Escuela de Verano Indígena 2026: ciencia, identidad y territorio se articulan en Pitrufquén para abrir nuevas trayectorias educativas
Cerca de un centenar de estudiantes de comunidades rurales y mapuche participaron en una experiencia formativa intercultural que acerca tempranamente la ingeniería, las ciencias y la tecnología al territorio, fortaleciendo la identidad cultural y el vínculo entre universidad y comunidades locales.
Con una ceremonia de Llellipun como acto inaugural -símbolo de respeto, conexión con la Ñuke Mapu y sentido comunitario- se dio inicio a la cuarta versión de la Escuela de Verano Indígena, desarrollada en el Liceo Bicentenario Ciencias y Humanidades de Pitrufquén, en la Región de La Araucanía. La iniciativa impulsada por la Facultad de Ingeniería de la Universidad del Bío-Bío en conjunto con la Facultad de Ingeniería y Ciencias de la Facultad de La Frontera convocó a cerca de 100 estudiantes, desde séptimo básico a cuarto medio, pertenecientes a diversas comunidades indígenas de la comuna.
El programa tuvo como propósito ampliar las oportunidades de acceso temprano al conocimiento científico y tecnológico, integrando la identidad cultural como eje transversal del proceso formativo y consolidando la presencia de la universidad en el territorio. A partir de metodologías activas, aprendizaje colaborativo y participación directa, las y los estudiantes se vincularon con contenidos de ingeniería, ciencias y tecnología desde una mirada situada y con sentido territorial.

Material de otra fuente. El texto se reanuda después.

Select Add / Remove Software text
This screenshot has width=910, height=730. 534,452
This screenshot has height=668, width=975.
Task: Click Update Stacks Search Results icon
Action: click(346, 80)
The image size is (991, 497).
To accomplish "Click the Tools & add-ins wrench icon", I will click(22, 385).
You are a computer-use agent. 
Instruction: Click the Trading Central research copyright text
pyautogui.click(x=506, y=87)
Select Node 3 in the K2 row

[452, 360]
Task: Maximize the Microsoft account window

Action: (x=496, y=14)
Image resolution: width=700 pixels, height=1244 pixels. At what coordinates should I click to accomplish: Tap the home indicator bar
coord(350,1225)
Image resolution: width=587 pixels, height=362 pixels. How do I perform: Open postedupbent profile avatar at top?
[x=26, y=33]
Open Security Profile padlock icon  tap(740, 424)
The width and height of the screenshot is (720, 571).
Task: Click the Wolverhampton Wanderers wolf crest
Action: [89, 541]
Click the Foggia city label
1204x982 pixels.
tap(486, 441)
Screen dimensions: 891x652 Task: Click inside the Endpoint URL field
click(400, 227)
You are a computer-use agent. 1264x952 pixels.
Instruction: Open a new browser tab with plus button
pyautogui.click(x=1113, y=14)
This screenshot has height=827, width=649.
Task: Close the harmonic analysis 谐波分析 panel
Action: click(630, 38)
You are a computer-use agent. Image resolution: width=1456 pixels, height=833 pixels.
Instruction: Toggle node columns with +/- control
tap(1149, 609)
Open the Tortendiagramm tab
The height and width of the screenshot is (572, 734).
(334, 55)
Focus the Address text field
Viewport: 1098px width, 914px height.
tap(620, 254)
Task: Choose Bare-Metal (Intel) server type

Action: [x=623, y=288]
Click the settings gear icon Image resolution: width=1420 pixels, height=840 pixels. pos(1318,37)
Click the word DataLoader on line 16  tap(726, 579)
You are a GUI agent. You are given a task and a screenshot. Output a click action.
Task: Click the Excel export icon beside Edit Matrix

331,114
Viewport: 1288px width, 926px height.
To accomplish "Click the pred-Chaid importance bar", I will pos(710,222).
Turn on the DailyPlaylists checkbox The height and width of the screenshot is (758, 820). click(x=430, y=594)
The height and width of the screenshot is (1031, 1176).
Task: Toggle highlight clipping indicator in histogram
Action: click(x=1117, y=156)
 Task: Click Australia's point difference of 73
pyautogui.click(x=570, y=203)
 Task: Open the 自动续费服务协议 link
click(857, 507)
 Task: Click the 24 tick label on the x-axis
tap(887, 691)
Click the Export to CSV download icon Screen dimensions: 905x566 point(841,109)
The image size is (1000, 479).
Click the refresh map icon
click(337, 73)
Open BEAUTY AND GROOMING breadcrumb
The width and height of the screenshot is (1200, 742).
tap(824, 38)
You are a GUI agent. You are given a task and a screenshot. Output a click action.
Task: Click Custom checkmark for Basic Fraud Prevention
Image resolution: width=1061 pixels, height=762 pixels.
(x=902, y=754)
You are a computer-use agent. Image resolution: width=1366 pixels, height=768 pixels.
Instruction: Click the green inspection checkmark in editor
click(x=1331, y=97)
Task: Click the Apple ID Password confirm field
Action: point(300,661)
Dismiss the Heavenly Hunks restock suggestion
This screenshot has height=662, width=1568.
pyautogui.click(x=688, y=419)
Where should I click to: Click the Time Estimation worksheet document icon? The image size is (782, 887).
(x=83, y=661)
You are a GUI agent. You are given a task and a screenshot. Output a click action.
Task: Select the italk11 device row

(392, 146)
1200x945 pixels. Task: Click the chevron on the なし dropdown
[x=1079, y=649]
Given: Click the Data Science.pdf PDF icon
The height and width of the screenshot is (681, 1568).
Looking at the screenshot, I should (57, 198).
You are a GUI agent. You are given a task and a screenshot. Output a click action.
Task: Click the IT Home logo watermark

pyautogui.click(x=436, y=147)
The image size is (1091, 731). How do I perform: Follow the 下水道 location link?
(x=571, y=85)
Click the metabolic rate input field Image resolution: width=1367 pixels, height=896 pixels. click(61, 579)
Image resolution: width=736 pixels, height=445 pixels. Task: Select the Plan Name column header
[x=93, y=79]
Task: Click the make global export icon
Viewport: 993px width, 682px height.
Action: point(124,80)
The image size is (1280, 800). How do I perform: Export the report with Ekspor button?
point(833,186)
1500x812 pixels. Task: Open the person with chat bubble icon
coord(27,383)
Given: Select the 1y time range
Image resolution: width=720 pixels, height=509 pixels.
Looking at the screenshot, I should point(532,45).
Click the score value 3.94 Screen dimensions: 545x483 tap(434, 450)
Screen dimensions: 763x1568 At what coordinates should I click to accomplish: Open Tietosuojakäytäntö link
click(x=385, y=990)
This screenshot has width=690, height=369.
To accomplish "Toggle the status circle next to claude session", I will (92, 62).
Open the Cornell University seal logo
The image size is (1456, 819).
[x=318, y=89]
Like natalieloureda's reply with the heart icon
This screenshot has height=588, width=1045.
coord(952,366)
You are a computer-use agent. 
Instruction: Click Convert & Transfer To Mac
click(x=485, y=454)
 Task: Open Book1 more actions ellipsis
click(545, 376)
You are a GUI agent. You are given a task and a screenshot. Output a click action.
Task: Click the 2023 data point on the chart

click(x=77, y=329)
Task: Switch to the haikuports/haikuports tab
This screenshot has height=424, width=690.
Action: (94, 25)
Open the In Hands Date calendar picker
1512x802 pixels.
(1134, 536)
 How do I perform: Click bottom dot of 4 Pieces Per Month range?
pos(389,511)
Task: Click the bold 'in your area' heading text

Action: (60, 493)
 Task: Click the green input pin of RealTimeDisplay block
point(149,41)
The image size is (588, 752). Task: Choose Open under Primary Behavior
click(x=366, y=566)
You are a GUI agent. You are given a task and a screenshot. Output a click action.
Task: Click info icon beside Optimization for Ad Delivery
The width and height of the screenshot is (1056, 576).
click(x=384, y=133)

“Desde la Unidad de Interculturalidad de la Facultad de Ingeniería UBB, estas instancias buscan algo fundamental: generar aprendizajes con sentido, valorando la identidad cultural, el territorio y fortaleciendo el vínculo entre la universidad y las comunidades”, destacó Joaquín Fernández, Coordinador de la Unidad de Interculturalidad de la Facultad de Ingeniería de la Universidad del Bío-Bío.
La propuesta pedagógica se materializó en talleres prácticos orientados a la exploración, la creatividad y la experimentación, abordando temáticas como energía, sustentabilidad, tecnología y creación digital. Iniciativas como “En la mente de Da Vinci” permitieron una aproximación lúdica a conceptos de movimiento, fuerza y circuitos mediante la construcción de un auto eléctrico impreso en 3D, mientras que “Energía en equilibrio” promovió el análisis del viento, el agua y el sol como fuentes energéticas, incentivando una reflexión crítica sobre el cuidado del entorno.
A su vez, el taller “Árbol Genealógico y Ofimática” articuló herramientas digitales con la historia familiar y la identidad cultural, y “EcoTecno Creaciones 3D” reforzó el compromiso ambiental mediante el reciclaje creativo, transformando botellas plásticas en filamento para impresión 3D.
Desde el ámbito municipal, la alcaldesa de Pitrufquén, Jacqueline Romero, valoró el impacto del programa en el desarrollo local y en la formación integral de las nuevas generaciones, destacando la importancia de conjugar la cosmovisión mapuche con el avance tecnológico y educativo.
En la misma línea, representantes de la Oficina de Asuntos Indígenas subrayaron la relevancia de resguardar la identidad cultural en los espacios educativos y de generar nexos tempranos entre las infancias, las juventudes y la educación superior, ampliando el horizonte vocacional hacia carreras STEM con pertinencia territorial.
La experiencia también fue valorada por las y los estudiantes participantes, quienes destacaron el aprendizaje colaborativo, la reflexión ambiental y la posibilidad de proyectarse hacia futuros estudios. “Estas actividades sirven para el futuro, ayudan a perder el miedo y a abrirse a nuevas opciones”, señaló Lircay Sandoval, estudiante de 8° básico.
Con presencia en un territorio que abarca 56 comunidades y 10 asociaciones indígenas, la Escuela de Verano Indígena se consolida como una experiencia formativa con impacto real, que no solo amplía oportunidades educativas, sino que fortalece el arraigo, la identidad y el compromiso con el desarrollo comunitario.
Así, esta edición se proyecta como un modelo de formación intercultural con enfoque territorial, capaz de articular ciencia, tecnología y cosmovisión indígena, sentando bases para trayectorias académicas que dialogan con el territorio y contribuyen activamente a su desarrollo futuro.